C’est aussi le cas d’Ortie. La fille de Fitz et Molly a permis à Tintaglia de retrouver Glasfeu. Mais, comme l’a compris Fitz, “les dragons ont des dettes ; ils ne les paient pas, c’est tout”. Est-ce la conséquence d’une trop grande fierté ou d’un mépris ? Peu importe, le fait est là, Tintaglia est très réticente à remercier ces humains, cette nouvelle génération d’humains en tout cas ou même simplement à se souvenir qui ils sont. Pour en revenir à Ortie, elle avait harcelé Tintaglia pour qu’elle respecte sa part du marché (poser sa tête sur la pierre d’âtre de Zylig pour permettre à Devoir de gagner son pari). Quand Fitz évoque Ortie, ce sont tout de suite des termes désagréables qui, en fait, sont une sorte d’hommage. Elle commence par dire que “rares sont les humains que je connais, moucheron.” Puis, “Elle. Ce n’est pas un moucheron celle-là, c’est un taon, un taon qui pique, qui bourdonne et qui suce le sang”. Tintaglia se souvient bien d’Ortie.

C’est aussi Selden Vestrit. Il a succombé au charme du dragon, il l’admire, la vénère. Il est admiratif et Tintaglia perçoit ses sentiments (“elle regarda ce petit être avec tendresse. Un papillon, condamné à une vie si brève, et pourtant il se tenait devant elle, sans crainte, et il l’adorait”).

Notons au passage que Tintaglia aborde souvent un vocabulaire lié aux insectes pour parler des hommes, sans doute pour bien mettre en avant leur petitesse et leur insignifiance.

Tintaglia est fortement ancrée dans son présent. Elle a une tâche à accomplir et pour cela elle peut compter sur les souvenirs des dragons qui ont existé avant elle. Ils contribuent sans doute à lui faire ressentir une forme de nostalgie, la pensée d’un passé qu’elle n’a pas connu. Cela lui rappelle qu’il fut un temps où quelques humains et des dragons avaient créé des liens spéciaux : “il y avait une époque (...) où l’essence des dragons s’était mêlée à la nature des hommes, et les Anciens avaient procédé à ce mélange fortuit”. Malheureusement pour elle, dans les Aventuriers de la Mer, il n’y a pas d’Anciens. Il faudra attendre les romans des Cités des Anciens pour en voir enfin. Ils sont des esclaves, des gens sans avenir à qui on donne une tâche ingrate. Ils finiront par se montrer à la hauteur de la situation et à gagner l’estime et le respect des dragons.

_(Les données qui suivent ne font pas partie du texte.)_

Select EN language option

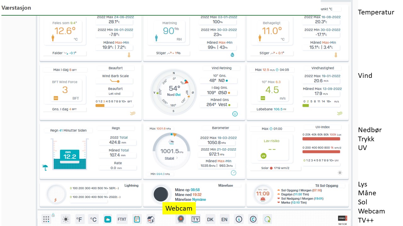[x=224, y=219]
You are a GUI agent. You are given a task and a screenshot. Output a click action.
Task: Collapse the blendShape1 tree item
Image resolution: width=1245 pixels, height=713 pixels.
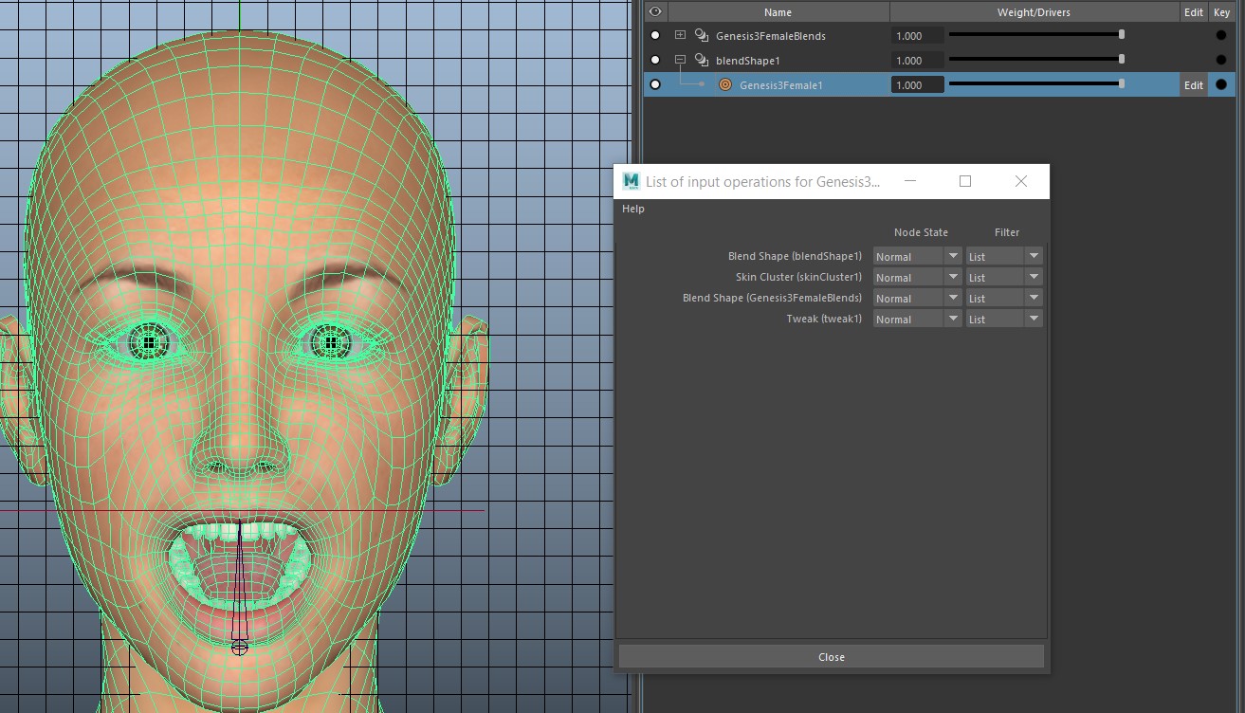coord(679,60)
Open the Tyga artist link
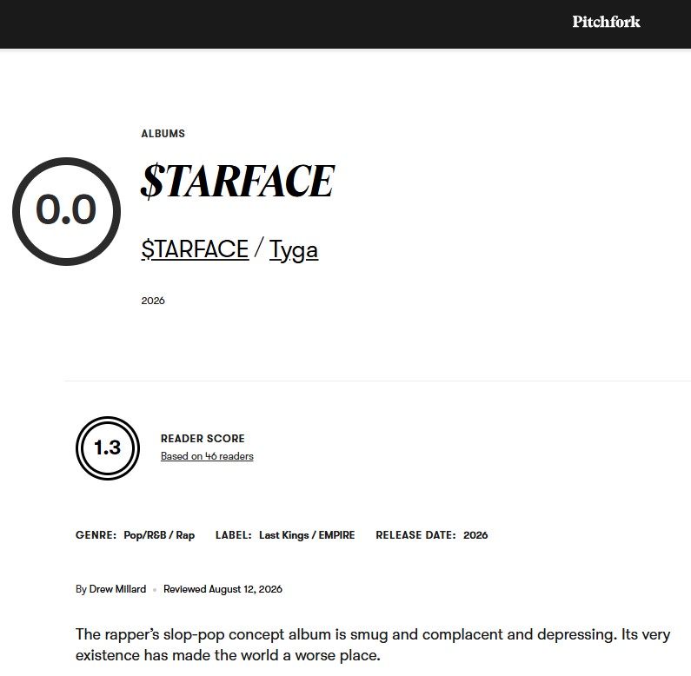 (294, 250)
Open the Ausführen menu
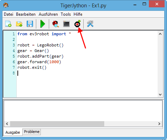Screen dimensions: 167x140 (x=48, y=14)
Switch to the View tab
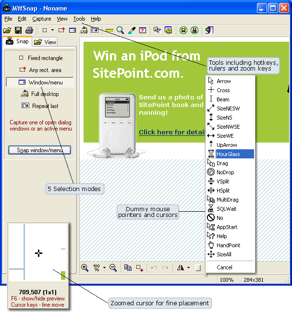This screenshot has height=312, width=292. (45, 42)
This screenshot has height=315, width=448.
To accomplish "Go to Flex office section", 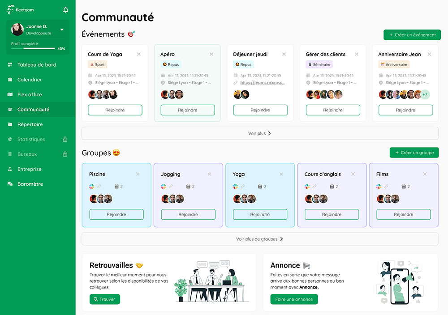I will (x=30, y=94).
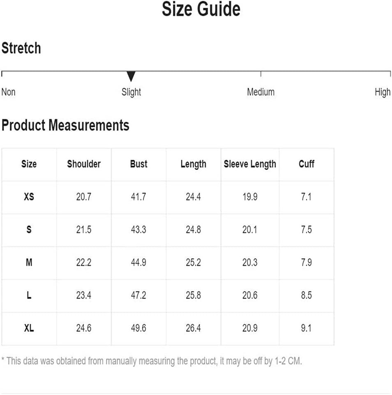Click the 43.3 bust value for S

tap(138, 230)
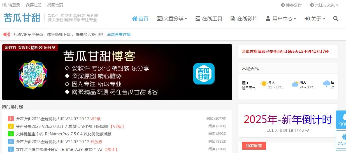Open the globe QQ交流 floating side button
Image resolution: width=346 pixels, height=153 pixels.
click(342, 139)
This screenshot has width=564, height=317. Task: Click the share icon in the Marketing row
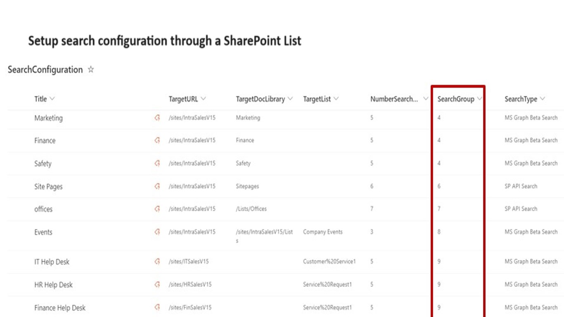[157, 118]
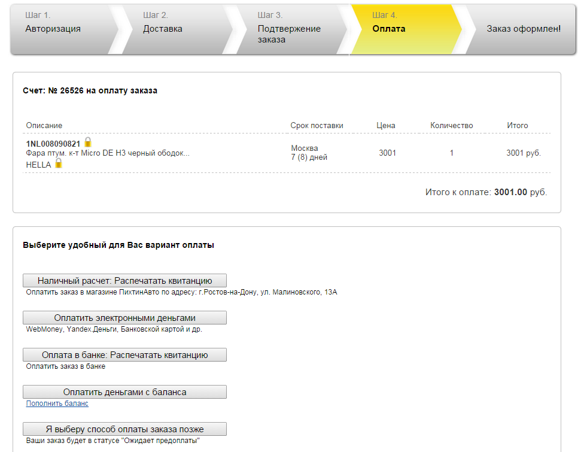Open the 'Пополнить баланс' link

57,404
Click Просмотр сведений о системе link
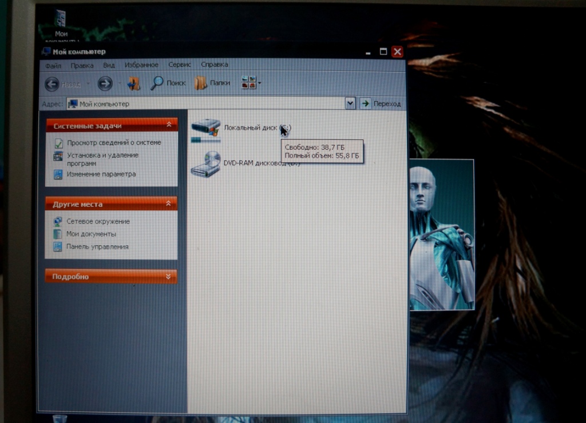Screen dimensions: 586x423 coord(113,142)
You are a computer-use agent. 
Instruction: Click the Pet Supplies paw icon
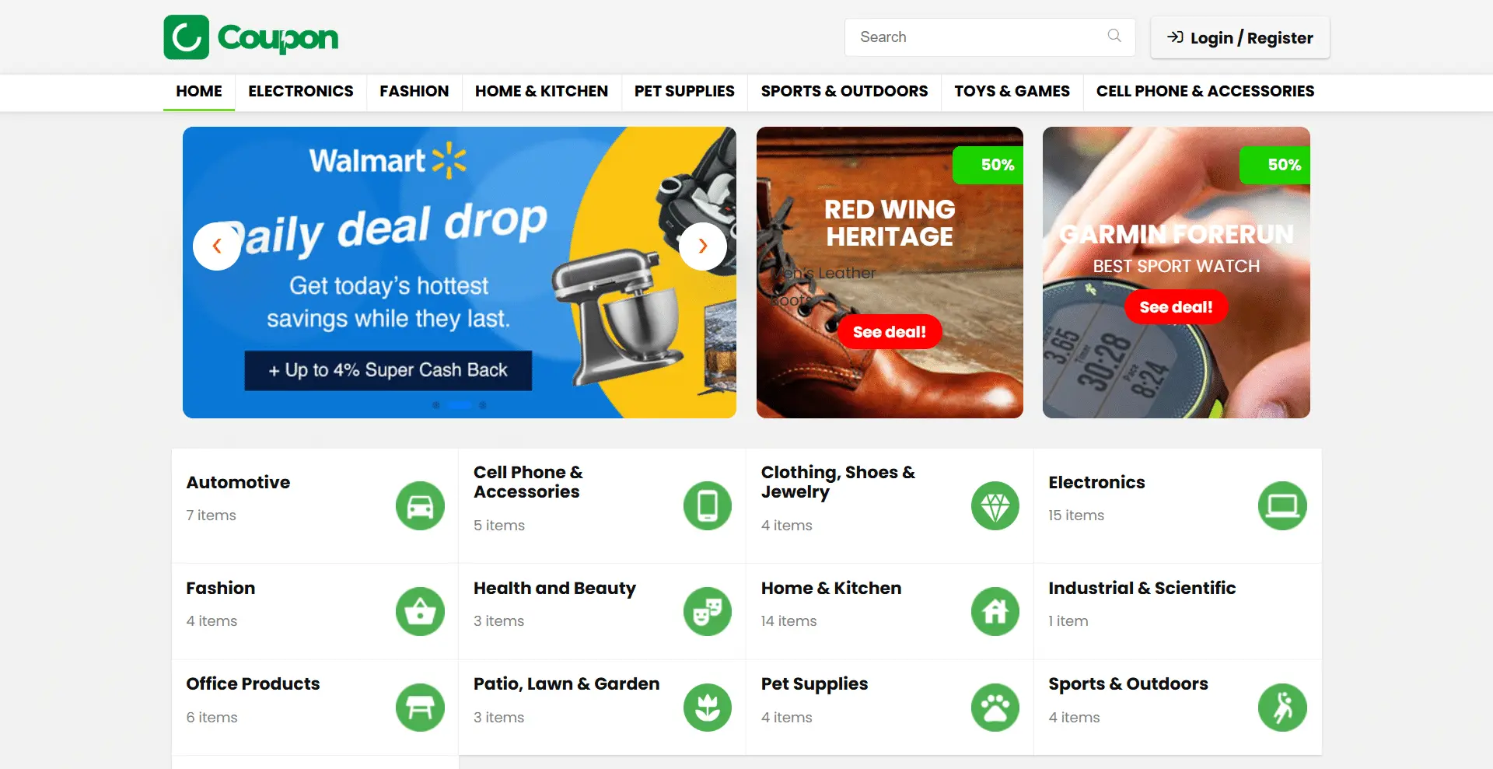click(995, 708)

Les humains ne sont pas tous des Anciens et le dédain est manifeste. On peut lire dans les Aventuriers de la Mer qu’elle se moque royalement de ce que font les humains si ce n’est pas tourné vers elle (“la volonté d’un dragon prime sur tous les buts médiocres des humains. Vous allez mettre fin à ce conflit et tourner votre attention sur mes désirs”). Elle leur accorde quelques mérites, ils savent détruire et construire et ces talents seront utiles pour aider les serpents et futurs dragons (“les humains ont toujours été des bâtisseurs et des terrassiers. Il est dans votre caractère de façonner la nature à vos propres fins. Cette fois, vous allez façonner le monde selon mes besoins”). Elle a bien conscience qu’il sera très compliqué de les changer, elle est même fataliste : “les hommes continueront à se quereller entre eux pour savoir qui doit récolter et où, quelle vache appartient à qui. Ainsi va le monde des hommes”.

Si Tintaglia se sent supérieure aux hommes, ce n’est pas seulement parce qu’elle est une grande prédatrice mais surtout parce que sa vie est bien plus longue que la leur et bien moins fragile. Elle peut traverser les époques là où la vie d’un homme s’éteint rapidement. Elle blesse presque Malta en le lui rappelant (Malta était inquiète de ne pas la voir). Elle lui affirme sans ménagement que “les dragons ne comptent pas le temps selon les infimes gouttelettes de jours qui paraissent si importants aux humains”.